Birkaç kere bu uyarıyı yapmıştı Tom'a ancak kocası onu dinlemiyordu, kendi bildiğini okuyordu. Carmen bu nefretin ne zaman söneceğini merak ediyordu yalnızca.

Bakanlık sürekli acil durum toplantıları yapıyor, her yerde maskeli kişileri arıyordu. Tabii ki Tom'un Bakanlık'tan haberi olduğu için Ölüm Yiyenleri dilediği gibi yönlendirmesi yüzünden henüz kimse yakalanmamıştı.

Carmen yatakta cenin pozisyonunda yatarken komodinde Gelecek Postası duruyordu. Manşet yine aynıydı, Ölüm Yiyenlerin öldürdüğü dört bulanığın haberi yapılmıştı.

Kapının açılma sesini duydu Carmen, sırtı kapıya dönüktü ancak Tom'un parfüm kokusu burnuna kadar ulaşmıştı.

Tom sessizce yatağın diğer yanına oturdu ve Carmen'in saçlarıyla kapanmış yüzüne baktı.

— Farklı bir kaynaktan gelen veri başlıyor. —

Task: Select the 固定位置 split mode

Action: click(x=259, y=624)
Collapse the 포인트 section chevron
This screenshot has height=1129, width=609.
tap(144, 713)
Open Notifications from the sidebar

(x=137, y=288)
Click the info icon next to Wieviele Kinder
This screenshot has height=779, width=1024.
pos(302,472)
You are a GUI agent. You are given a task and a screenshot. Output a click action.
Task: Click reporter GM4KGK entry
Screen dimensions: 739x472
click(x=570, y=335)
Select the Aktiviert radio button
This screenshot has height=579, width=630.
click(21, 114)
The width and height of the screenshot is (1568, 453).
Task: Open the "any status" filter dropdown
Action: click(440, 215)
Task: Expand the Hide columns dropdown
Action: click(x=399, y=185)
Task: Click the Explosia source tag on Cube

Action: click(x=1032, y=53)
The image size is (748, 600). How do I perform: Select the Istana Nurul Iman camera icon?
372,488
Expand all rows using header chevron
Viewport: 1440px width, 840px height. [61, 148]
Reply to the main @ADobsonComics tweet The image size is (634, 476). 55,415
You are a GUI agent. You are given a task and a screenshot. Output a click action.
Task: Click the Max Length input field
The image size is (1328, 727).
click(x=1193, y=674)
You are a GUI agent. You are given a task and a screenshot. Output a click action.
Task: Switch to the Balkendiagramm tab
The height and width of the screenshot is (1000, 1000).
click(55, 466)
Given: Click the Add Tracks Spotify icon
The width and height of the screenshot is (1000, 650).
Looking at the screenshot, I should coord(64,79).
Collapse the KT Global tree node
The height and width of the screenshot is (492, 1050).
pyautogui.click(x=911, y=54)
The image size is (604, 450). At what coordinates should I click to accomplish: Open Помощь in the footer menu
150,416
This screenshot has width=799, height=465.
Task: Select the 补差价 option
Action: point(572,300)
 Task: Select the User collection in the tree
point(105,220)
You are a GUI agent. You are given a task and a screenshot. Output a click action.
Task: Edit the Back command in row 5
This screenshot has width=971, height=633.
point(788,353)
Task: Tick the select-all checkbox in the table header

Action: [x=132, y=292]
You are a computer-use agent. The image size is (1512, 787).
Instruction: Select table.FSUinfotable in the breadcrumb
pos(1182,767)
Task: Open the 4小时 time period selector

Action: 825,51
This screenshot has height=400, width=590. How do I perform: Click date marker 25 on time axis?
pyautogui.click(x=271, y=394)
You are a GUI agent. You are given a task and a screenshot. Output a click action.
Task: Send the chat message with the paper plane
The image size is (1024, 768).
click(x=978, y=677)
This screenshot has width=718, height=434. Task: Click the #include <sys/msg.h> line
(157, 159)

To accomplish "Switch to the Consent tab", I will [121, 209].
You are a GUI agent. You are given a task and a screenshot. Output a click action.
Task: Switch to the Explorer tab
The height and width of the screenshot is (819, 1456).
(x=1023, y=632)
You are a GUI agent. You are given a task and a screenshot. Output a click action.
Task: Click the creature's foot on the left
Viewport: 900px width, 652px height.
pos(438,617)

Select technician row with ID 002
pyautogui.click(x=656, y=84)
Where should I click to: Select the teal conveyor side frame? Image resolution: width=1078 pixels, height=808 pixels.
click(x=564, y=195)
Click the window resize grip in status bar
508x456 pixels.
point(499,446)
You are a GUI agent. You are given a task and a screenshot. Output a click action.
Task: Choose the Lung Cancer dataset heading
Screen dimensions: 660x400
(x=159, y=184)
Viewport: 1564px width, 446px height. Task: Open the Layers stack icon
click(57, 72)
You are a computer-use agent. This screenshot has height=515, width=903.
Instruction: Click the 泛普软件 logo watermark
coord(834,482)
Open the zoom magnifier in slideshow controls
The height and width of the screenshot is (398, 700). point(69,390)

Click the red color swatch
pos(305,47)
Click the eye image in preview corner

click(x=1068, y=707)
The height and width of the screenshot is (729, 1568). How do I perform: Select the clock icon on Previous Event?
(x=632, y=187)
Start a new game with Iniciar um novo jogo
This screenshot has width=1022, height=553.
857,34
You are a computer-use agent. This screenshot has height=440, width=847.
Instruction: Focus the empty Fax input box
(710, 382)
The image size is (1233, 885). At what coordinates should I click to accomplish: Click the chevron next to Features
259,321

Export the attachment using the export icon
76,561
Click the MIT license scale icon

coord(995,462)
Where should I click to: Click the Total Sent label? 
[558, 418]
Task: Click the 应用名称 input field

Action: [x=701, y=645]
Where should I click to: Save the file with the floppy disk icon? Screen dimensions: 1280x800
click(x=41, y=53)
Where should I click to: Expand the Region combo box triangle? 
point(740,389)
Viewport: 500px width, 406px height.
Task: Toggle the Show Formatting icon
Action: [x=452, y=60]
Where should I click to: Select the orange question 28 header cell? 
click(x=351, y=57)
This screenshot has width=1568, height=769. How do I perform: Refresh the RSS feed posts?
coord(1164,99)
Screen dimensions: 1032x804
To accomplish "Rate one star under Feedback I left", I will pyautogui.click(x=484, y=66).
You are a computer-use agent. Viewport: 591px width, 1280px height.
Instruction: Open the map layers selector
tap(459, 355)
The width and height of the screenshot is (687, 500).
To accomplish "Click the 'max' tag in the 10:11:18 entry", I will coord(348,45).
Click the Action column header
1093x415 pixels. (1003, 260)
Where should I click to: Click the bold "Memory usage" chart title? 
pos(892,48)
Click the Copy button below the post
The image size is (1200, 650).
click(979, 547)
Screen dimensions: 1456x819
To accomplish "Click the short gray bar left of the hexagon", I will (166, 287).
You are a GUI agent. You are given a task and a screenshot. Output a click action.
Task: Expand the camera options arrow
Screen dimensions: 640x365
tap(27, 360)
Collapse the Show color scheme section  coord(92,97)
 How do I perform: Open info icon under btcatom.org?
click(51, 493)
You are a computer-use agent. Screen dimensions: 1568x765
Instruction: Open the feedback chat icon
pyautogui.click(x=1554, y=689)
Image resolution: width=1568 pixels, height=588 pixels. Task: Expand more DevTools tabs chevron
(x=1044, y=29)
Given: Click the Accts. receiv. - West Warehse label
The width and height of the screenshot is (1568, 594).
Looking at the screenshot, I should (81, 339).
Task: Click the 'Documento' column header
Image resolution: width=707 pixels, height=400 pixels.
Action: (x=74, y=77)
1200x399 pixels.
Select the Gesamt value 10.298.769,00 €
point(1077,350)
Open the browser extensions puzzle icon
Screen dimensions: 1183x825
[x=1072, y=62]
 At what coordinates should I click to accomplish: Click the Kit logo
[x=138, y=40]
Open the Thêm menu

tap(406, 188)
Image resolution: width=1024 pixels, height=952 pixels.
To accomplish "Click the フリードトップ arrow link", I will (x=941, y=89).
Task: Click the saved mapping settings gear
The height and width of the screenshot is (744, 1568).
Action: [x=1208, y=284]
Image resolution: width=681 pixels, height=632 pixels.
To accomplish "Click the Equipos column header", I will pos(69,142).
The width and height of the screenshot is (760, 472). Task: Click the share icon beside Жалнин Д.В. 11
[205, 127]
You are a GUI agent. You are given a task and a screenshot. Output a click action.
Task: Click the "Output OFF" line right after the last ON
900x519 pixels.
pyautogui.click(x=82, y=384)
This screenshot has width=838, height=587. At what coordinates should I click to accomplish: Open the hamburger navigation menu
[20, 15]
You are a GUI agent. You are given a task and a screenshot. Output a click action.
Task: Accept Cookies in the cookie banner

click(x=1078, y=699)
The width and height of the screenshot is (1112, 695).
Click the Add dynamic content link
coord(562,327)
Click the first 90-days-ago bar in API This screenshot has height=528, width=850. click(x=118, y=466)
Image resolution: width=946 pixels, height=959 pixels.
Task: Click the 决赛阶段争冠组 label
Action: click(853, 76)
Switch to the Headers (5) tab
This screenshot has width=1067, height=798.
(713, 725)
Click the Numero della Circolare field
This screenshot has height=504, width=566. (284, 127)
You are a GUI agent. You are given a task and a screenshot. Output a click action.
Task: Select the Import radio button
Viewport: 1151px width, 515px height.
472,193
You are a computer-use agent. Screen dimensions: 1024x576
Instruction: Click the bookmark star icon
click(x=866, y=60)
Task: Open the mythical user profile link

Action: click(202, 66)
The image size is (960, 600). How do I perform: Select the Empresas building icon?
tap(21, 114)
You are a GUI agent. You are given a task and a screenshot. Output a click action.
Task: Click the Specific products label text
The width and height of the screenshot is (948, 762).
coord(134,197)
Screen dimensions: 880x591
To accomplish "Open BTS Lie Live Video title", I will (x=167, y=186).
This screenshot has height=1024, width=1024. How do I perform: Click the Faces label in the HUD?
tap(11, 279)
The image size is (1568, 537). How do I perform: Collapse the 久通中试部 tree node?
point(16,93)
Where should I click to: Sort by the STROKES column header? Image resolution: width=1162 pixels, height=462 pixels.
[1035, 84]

İkisi de birbirine hiçbir şey demedi yarım dakika boyunca. Carmen dudaklarını birbirine bastırıp nefes verirken ilk konuşan olmuştu. "Bu bebeği gerçekten çok istiyordum."

Tom sessiz kaldı.

"Senin istemediğini biliyorum ama ben çok istiyordum." diyerek devam etti sarışın cadı. "Bizim parçamızdı o."

Bebeği kaybettikten sonra Tom da düşündüğü kadar bu fikirden tiksinmediğini fark etmişti. Bebeği içten içe o da istemişti aslında ve şimdi yoktu.

"Bunun bedelini ödüyorlar." dedi bir avuntu olması adına.

Carmen için ise bu bir avuntu değildi. "O adamı öldürdüğünü gördüğümde içim soğumuştu Tom." dedi.

Ölüm Yiyenler ilk günden adamı yakalamış ve Gaunt çiftinin önüne getirmişti. Tom onu işkenceler içinde kıvrandırıp yalvarır hale getirdikten sonra öldürmüştü, Carmen de her anını izlemişti.

"Şu an hata yapıyorsun." diyerek devam etti Carmen. "Bulanıklar üzerine çok fazla empati ve sempati topluyorsun. Bakanlık buna kayıtsız kalmayacak, bulanıkları devamlı korumak isteyecek."

"Koruyabilecekleri bir bulanık kalmayacak yakında Carmen." dedi Tom sertçe. "Hepsinin kökünü kazıyacağım."

"Çok fazlalar ve yakında direnişe başlayacaklar." Carmen yatakta yan dönerek Tom'a baktı. "Politik ilerlemeye devam etmeliyiz, bırak artık bu katliamları."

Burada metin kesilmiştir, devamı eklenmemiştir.